ASSIGNMENT
Among the entries that follow, locate the line with "Where should I" and the line with "Image resolution: width=1366". Output those lines and all lines in between, exactly, minus the pictures.

Stored items:
==================================================

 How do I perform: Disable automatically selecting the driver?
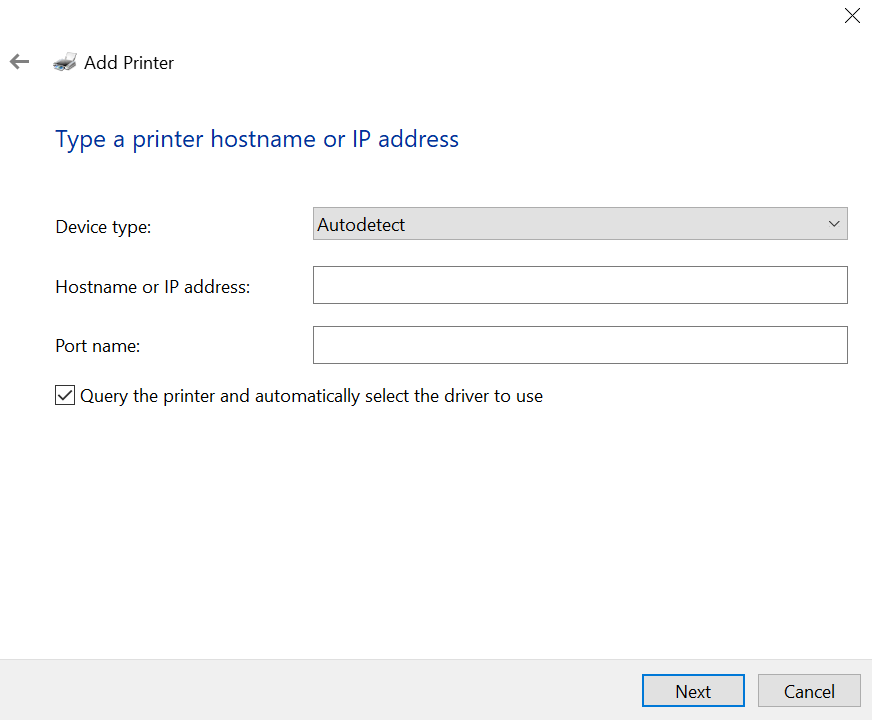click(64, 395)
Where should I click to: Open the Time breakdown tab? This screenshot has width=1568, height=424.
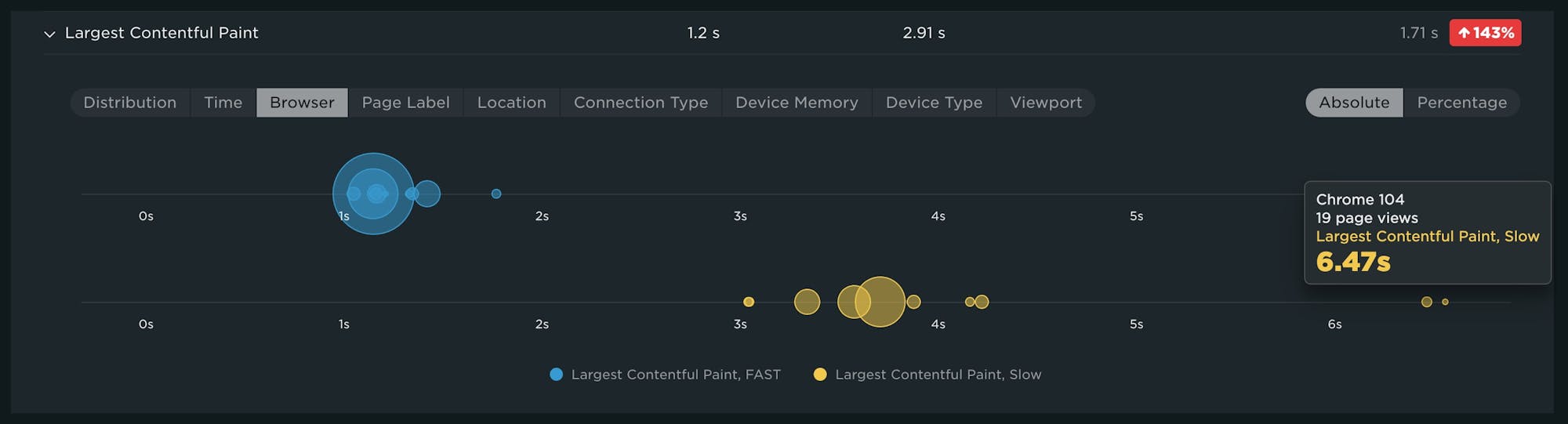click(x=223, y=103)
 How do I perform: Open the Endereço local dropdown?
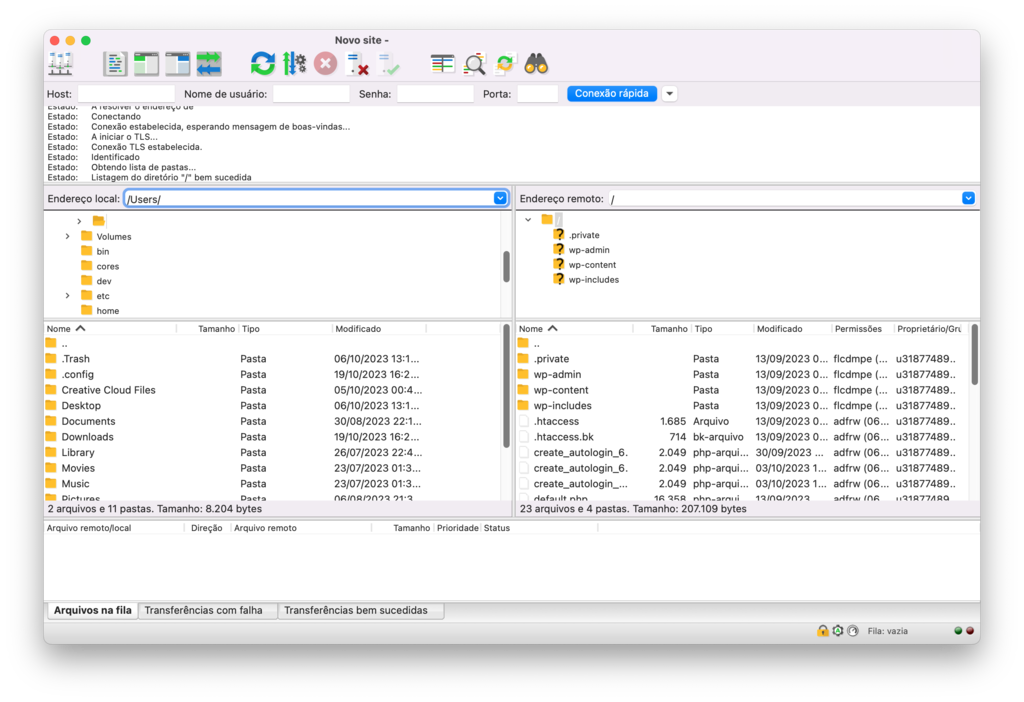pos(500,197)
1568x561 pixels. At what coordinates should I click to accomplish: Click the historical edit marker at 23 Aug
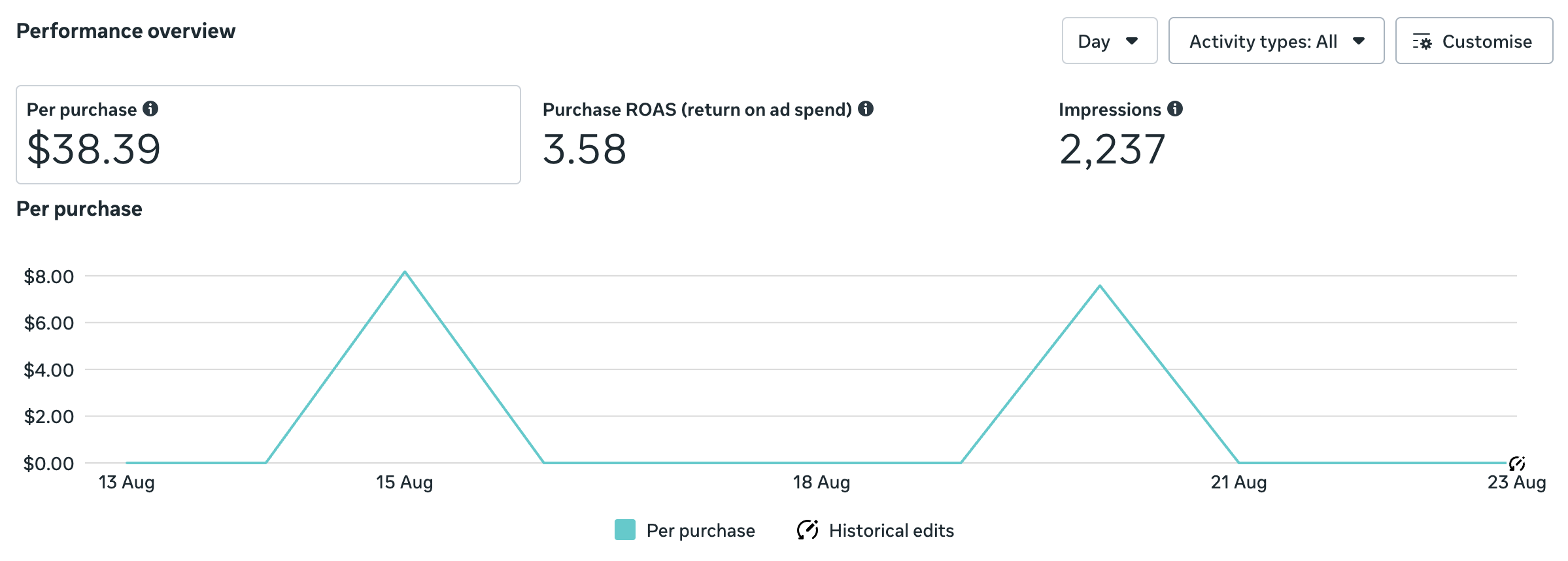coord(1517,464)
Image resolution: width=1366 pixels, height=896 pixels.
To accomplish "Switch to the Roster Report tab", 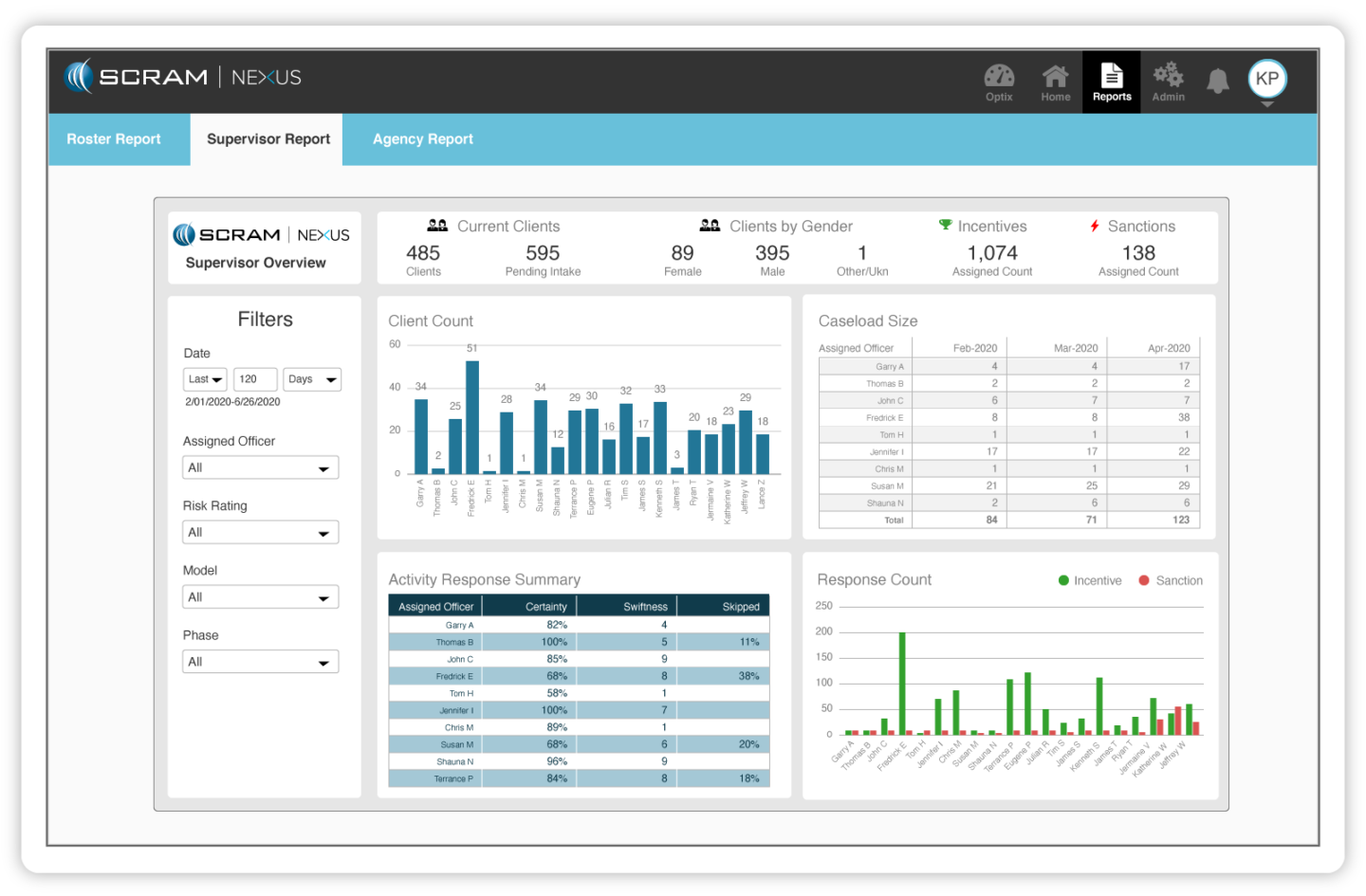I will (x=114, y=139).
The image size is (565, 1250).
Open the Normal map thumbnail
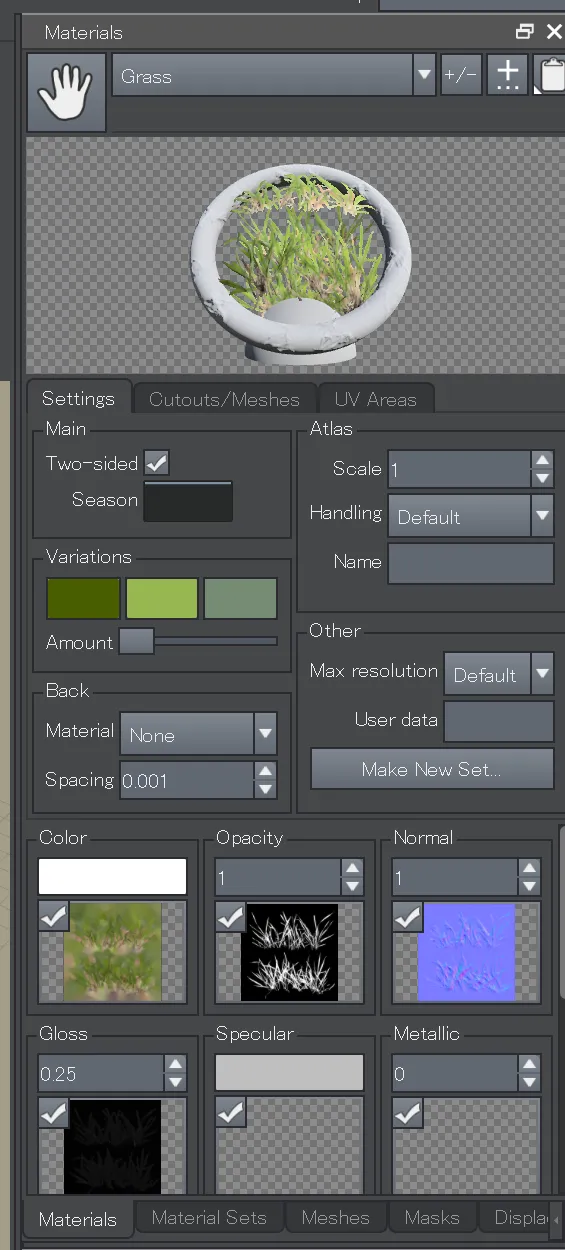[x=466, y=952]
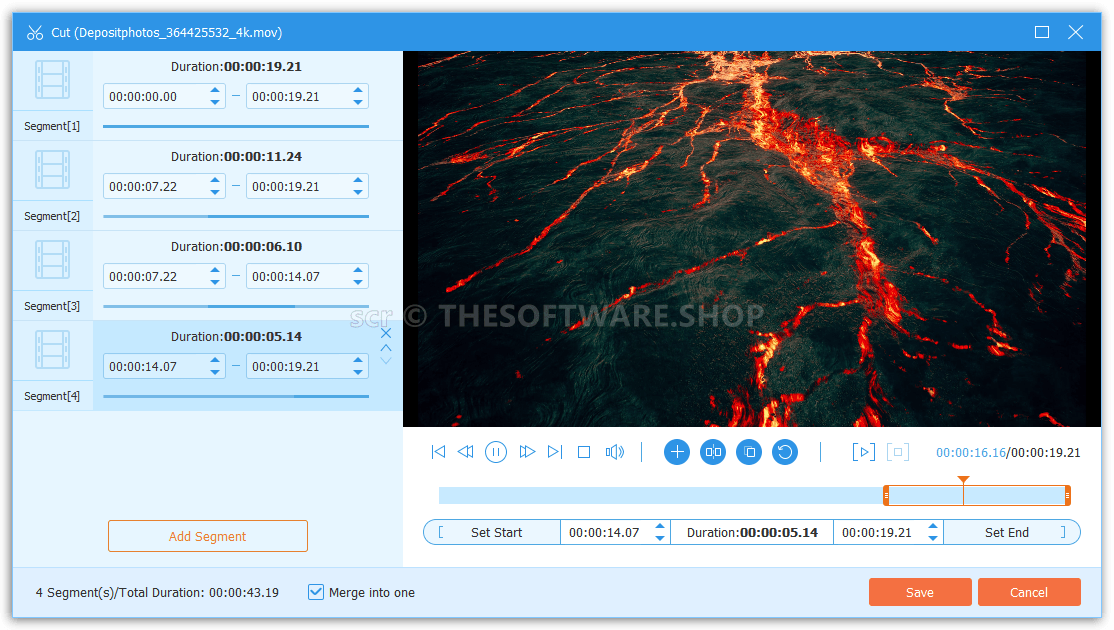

==================================================

COMPLETED TASK
Where should I click to: Open the Time breakdown tab? This screenshot has width=1568, height=424.
click(x=223, y=103)
 How do I perform: Open the Endereço local dropdown?
pos(500,197)
1568x561 pixels. At what coordinates should I click to accomplish: Click the historical edit marker at 23 Aug
coord(1517,464)
Image resolution: width=1366 pixels, height=896 pixels.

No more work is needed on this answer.